[Material supplied Boundary: Start]

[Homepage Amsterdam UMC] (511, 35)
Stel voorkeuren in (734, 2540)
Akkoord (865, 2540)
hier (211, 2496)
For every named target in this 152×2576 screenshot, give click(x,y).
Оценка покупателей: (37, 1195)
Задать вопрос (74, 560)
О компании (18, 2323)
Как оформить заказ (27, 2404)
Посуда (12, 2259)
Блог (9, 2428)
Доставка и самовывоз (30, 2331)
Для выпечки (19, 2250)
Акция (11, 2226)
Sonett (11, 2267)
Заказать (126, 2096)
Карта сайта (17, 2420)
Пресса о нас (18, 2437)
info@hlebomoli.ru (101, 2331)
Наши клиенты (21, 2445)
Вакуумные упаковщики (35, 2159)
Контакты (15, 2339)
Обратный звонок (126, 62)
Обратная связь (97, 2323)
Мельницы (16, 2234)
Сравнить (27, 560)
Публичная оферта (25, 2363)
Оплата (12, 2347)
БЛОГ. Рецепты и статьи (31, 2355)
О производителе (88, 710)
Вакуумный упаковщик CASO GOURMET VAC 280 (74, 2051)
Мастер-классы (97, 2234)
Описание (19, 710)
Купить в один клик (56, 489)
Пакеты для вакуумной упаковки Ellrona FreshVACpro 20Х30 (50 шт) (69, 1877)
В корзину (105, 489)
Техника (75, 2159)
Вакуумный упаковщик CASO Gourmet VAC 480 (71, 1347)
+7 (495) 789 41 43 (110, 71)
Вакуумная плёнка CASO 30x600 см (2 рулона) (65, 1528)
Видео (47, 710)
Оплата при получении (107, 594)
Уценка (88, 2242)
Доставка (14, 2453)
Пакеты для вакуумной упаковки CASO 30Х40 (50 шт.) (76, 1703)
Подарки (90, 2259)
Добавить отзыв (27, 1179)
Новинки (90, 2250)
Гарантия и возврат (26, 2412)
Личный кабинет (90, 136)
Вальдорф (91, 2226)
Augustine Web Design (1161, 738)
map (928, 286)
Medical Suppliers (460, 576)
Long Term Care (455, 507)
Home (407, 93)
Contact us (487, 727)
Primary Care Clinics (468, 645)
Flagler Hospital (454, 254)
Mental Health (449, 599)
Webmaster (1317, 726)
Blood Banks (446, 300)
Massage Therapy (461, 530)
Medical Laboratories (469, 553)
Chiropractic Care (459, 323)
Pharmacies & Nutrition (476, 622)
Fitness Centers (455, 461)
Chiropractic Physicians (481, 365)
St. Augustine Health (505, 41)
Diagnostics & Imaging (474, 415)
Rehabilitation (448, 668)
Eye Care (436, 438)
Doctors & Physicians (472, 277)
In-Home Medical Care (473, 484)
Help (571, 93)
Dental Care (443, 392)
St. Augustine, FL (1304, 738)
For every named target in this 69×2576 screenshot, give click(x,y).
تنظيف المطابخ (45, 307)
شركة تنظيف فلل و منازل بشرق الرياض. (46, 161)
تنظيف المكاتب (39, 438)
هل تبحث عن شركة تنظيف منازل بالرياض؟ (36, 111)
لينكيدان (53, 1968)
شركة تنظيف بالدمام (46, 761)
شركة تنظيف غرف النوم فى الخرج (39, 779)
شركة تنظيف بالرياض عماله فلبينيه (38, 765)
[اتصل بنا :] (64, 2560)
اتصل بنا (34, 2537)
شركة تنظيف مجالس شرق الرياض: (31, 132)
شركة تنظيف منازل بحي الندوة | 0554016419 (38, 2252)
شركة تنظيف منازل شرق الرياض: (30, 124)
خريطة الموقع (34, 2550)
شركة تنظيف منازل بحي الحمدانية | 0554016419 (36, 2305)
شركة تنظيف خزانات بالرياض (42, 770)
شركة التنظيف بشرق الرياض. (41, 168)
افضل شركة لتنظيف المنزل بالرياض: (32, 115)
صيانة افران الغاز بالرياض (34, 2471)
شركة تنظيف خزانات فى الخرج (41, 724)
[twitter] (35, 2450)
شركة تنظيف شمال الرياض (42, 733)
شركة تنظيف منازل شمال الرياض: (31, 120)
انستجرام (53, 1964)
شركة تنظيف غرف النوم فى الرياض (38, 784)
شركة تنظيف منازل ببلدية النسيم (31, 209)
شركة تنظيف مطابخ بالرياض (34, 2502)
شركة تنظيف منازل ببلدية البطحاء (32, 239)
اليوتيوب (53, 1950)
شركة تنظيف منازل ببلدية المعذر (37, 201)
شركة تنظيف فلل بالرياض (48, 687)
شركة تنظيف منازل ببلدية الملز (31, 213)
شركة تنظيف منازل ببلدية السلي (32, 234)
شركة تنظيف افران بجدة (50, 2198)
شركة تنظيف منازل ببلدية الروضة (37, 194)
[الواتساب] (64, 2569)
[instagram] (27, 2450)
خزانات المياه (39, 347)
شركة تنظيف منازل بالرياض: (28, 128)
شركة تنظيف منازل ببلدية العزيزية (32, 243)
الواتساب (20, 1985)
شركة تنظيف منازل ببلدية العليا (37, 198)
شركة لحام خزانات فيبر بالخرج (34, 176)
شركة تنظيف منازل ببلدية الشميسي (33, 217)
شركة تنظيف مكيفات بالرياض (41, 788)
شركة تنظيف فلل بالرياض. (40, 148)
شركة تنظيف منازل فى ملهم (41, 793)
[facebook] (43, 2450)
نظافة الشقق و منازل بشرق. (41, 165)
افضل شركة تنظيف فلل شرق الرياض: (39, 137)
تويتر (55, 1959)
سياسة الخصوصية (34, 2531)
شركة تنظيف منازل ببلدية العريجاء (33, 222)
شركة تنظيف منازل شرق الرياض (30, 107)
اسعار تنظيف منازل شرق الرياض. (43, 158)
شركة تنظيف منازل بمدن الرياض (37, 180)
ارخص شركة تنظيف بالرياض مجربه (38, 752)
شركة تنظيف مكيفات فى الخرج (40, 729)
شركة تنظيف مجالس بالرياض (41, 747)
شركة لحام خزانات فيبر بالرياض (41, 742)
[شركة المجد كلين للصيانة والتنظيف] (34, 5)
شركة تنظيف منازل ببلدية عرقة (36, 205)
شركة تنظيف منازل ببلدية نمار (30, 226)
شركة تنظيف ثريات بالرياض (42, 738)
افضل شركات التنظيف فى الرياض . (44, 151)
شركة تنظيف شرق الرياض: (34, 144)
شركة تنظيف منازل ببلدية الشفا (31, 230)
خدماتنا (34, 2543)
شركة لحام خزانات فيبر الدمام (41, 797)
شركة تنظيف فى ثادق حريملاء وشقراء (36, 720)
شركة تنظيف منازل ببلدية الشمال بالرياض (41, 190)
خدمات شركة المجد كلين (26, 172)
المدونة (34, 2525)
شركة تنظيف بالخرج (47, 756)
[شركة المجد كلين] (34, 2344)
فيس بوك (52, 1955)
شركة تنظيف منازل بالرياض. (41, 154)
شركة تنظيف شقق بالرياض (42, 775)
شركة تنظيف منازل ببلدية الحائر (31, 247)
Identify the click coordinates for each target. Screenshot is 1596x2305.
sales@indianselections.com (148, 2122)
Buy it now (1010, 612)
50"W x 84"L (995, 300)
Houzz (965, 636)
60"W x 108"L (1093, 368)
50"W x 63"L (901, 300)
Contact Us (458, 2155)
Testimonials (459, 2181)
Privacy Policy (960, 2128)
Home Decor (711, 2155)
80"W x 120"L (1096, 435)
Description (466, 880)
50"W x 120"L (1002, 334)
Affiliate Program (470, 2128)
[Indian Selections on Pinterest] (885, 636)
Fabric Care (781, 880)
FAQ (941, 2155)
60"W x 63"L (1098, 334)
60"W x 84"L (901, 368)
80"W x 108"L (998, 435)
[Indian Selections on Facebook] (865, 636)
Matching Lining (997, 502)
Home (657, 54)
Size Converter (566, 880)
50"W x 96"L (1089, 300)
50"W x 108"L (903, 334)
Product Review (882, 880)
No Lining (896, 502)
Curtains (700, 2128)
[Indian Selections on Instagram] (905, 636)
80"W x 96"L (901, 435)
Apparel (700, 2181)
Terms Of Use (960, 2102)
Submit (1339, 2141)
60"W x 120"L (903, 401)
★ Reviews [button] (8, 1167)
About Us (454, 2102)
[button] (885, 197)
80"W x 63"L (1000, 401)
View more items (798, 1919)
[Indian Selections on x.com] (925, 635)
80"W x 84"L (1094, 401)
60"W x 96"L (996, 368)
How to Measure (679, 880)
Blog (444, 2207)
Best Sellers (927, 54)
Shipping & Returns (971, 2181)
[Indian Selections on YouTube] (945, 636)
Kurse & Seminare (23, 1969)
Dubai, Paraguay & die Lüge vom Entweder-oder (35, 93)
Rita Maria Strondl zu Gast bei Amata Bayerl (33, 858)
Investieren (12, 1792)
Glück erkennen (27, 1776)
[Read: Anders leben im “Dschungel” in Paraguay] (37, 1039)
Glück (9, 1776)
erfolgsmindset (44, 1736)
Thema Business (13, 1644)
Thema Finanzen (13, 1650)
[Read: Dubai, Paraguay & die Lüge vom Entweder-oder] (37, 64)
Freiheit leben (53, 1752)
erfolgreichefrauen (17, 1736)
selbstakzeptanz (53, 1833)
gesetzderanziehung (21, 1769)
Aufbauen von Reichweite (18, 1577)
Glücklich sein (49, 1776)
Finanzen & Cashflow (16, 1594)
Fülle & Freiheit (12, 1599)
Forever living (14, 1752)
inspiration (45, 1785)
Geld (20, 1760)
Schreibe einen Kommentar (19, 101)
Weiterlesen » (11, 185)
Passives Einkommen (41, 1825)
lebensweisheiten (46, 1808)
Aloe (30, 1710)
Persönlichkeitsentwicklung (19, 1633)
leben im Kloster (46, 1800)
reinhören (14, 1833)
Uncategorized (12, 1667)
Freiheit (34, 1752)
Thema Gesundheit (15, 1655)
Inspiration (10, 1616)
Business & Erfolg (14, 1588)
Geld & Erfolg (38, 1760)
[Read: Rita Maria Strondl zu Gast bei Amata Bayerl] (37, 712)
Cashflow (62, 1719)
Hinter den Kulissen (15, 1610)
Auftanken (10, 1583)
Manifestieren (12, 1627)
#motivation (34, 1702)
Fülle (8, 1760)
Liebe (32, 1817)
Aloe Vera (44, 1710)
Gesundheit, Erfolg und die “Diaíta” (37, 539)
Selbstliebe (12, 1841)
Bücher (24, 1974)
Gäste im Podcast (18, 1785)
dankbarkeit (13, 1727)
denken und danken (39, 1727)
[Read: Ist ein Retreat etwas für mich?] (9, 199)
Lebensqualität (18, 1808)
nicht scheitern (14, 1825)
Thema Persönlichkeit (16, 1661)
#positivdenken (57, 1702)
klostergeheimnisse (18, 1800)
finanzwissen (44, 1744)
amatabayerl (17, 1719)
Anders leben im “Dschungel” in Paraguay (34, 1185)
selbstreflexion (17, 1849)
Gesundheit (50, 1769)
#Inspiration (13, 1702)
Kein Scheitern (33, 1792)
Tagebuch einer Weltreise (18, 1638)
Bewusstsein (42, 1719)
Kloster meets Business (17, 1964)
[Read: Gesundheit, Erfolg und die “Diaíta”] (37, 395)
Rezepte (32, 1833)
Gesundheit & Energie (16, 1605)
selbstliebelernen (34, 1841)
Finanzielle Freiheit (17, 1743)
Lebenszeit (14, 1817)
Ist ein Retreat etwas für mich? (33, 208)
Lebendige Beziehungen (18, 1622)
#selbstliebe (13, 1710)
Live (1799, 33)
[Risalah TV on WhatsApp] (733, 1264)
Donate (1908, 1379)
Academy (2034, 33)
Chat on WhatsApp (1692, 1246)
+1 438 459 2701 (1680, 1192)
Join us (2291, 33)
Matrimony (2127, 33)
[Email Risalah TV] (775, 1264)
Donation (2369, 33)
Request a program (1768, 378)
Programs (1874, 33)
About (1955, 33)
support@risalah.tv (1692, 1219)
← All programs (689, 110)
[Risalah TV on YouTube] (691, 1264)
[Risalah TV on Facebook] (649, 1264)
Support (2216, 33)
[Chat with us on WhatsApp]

[Material supplied Boundary: End]

**The problem:**
Word for word, restate the lines above from the line containing "تويتر (55, 1959)" through the line containing "شركة تنظيف منازل ببلدية عرقة (36, 205)", with both included and nothing else.

**Written reply:**
تويتر (55, 1959)
سياسة الخصوصية (34, 2531)
شركة تنظيف منازل ببلدية العريجاء (33, 222)
شركة تنظيف منازل شرق الرياض (30, 107)
اسعار تنظيف منازل شرق الرياض. (43, 158)
شركة تنظيف منازل بمدن الرياض (37, 180)
ارخص شركة تنظيف بالرياض مجربه (38, 752)
شركة تنظيف مكيفات فى الخرج (40, 729)
شركة تنظيف مجالس بالرياض (41, 747)
شركة لحام خزانات فيبر بالرياض (41, 742)
[شركة المجد كلين للصيانة والتنظيف] (34, 5)
شركة تنظيف منازل ببلدية عرقة (36, 205)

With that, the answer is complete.